▸ **Work request**
Please repeat the data exactly, leaving nothing out.

★ ★ ★ ★ ★ ★ ★

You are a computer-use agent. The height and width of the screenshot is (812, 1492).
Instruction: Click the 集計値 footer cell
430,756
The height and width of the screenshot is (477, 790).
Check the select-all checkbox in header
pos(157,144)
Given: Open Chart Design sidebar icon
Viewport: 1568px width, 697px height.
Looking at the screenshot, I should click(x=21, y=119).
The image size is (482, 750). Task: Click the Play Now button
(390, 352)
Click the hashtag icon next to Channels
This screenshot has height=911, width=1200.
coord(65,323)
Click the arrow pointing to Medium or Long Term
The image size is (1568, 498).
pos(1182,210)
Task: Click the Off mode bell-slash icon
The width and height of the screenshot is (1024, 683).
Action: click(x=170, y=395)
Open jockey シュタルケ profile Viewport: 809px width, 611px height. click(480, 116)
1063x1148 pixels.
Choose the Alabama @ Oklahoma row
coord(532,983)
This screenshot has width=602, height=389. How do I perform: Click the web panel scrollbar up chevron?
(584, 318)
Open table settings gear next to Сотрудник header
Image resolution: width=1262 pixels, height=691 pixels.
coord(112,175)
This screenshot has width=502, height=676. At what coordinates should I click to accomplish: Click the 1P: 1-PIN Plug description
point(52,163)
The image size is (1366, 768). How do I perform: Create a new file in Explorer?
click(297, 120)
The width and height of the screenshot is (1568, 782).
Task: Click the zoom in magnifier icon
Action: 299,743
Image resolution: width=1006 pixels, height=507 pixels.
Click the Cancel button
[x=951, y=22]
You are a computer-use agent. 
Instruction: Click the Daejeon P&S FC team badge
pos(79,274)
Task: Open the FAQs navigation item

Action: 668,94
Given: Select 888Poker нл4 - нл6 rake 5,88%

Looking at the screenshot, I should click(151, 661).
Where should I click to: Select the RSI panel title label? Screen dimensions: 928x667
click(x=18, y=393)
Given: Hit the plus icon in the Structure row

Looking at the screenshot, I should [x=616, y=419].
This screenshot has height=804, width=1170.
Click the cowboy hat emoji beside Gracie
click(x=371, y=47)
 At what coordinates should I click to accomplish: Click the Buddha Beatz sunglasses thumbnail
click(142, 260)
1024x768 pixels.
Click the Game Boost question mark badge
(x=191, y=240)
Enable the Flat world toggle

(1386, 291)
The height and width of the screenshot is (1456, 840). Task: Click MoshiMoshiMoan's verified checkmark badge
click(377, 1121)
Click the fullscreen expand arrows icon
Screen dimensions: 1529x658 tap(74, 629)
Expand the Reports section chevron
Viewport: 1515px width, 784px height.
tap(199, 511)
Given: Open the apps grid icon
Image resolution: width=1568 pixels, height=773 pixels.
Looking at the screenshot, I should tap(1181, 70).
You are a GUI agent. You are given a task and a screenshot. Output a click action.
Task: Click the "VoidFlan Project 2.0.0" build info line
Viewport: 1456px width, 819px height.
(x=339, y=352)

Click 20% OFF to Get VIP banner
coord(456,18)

★ ★ ★ ★ ★ ★ ★

▸ **Output of the exercise**
You are a computer-use agent. The height and width of the screenshot is (812, 1492).
Instruction: Click the 集計値 footer cell
430,756
The height and width of the screenshot is (477, 790).
Check the select-all checkbox in header
pos(157,144)
Given: Open Chart Design sidebar icon
Viewport: 1568px width, 697px height.
Looking at the screenshot, I should click(x=21, y=119).
The image size is (482, 750). Task: Click the Play Now button
(390, 352)
Click the hashtag icon next to Channels
This screenshot has height=911, width=1200.
coord(65,323)
Click the arrow pointing to Medium or Long Term
The image size is (1568, 498).
pos(1182,210)
Task: Click the Off mode bell-slash icon
The width and height of the screenshot is (1024, 683).
Action: click(x=170, y=395)
Open jockey シュタルケ profile Viewport: 809px width, 611px height. click(480, 116)
1063x1148 pixels.
Choose the Alabama @ Oklahoma row
coord(532,983)
This screenshot has width=602, height=389. How do I perform: Click the web panel scrollbar up chevron?
(584, 318)
Open table settings gear next to Сотрудник header
Image resolution: width=1262 pixels, height=691 pixels.
coord(112,175)
This screenshot has width=502, height=676. At what coordinates should I click to accomplish: Click the 1P: 1-PIN Plug description
point(52,163)
The image size is (1366, 768). How do I perform: Create a new file in Explorer?
click(297, 120)
The width and height of the screenshot is (1568, 782).
Task: Click the zoom in magnifier icon
Action: 299,743
Image resolution: width=1006 pixels, height=507 pixels.
Click the Cancel button
[x=951, y=22]
You are a computer-use agent. 
Instruction: Click the Daejeon P&S FC team badge
pos(79,274)
Task: Open the FAQs navigation item

Action: 668,94
Given: Select 888Poker нл4 - нл6 rake 5,88%

Looking at the screenshot, I should click(151, 661).
Where should I click to: Select the RSI panel title label? Screen dimensions: 928x667
click(x=18, y=393)
Given: Hit the plus icon in the Structure row

Looking at the screenshot, I should [x=616, y=419].
This screenshot has height=804, width=1170.
Click the cowboy hat emoji beside Gracie
click(x=371, y=47)
 At what coordinates should I click to accomplish: Click the Buddha Beatz sunglasses thumbnail
click(142, 260)
1024x768 pixels.
Click the Game Boost question mark badge
(x=191, y=240)
Enable the Flat world toggle

(1386, 291)
The height and width of the screenshot is (1456, 840). Task: Click MoshiMoshiMoan's verified checkmark badge
click(377, 1121)
Click the fullscreen expand arrows icon
Screen dimensions: 1529x658 tap(74, 629)
Expand the Reports section chevron
Viewport: 1515px width, 784px height.
tap(199, 511)
Given: Open the apps grid icon
Image resolution: width=1568 pixels, height=773 pixels.
Looking at the screenshot, I should tap(1181, 70).
You are a GUI agent. You are given a task and a screenshot. Output a click action.
Task: Click the "VoidFlan Project 2.0.0" build info line
Viewport: 1456px width, 819px height.
(x=339, y=352)

Click 20% OFF to Get VIP banner
coord(456,18)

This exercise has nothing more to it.